Writing an array too large to store in memory

question
jld

#1

I am transforming a dataset, and the process of transforming it both takes a long time and takes up a large amount of memory. I really only need a single row of the matrix in memory at any given time, so is there some efficient way I can write each row to file?

Ideally, I would like to be able to do so using @parallel.


#2

By “matrix”, do you mean an array of fixed-size elements? If so, then have a look at mmap.
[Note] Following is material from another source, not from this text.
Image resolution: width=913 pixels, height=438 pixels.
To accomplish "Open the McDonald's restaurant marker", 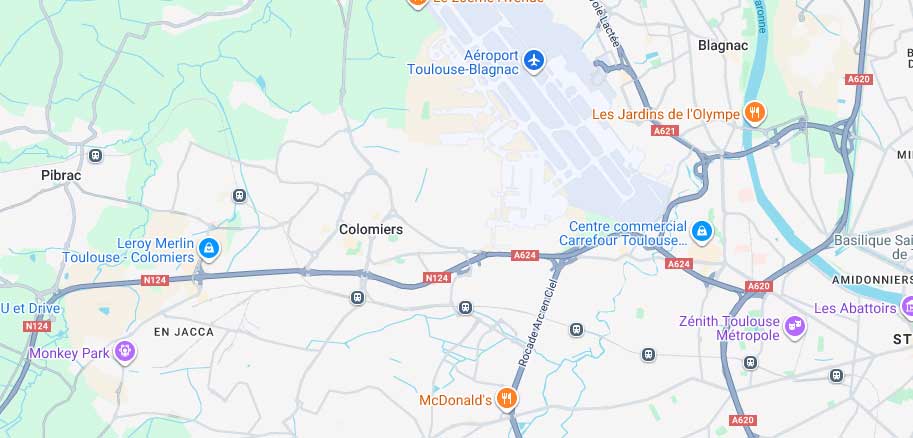I will [x=507, y=400].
For writing one row at a time, it’s best if the array is stored in row-major order. If you need it to be column-major, then it’s probably more efficient to first store, say, 1024 rows in memory and then write that entire block to disk at once. (Of course mmap might already take care of this.) Rows within a block could be computed in parallel.


#3

Yes exactly! Row-vs-column major isn’t a big deal to me, thanks for pointing that out. So going off the documentation, a protype would be

A = rand(100,100)
s = open(“tmp.bin”, “w+”)

We’ll write the dimensions of the array as the first two Ints in the file

write(s, size(A,1))
write(s, size(A,2))

Now write the data

for i=1:100
write(s, A[:,i])
end
close(s)

s = open(“tmp.bin”) # default is read-only
m = read(s, Int)
n = read(s, Int)
A2 = Mmap.mmap(s, Matrix{Int}, (m,n))

I can’t seem to find a way to get JLD to write this way, even though it seems to have a way of using mmap.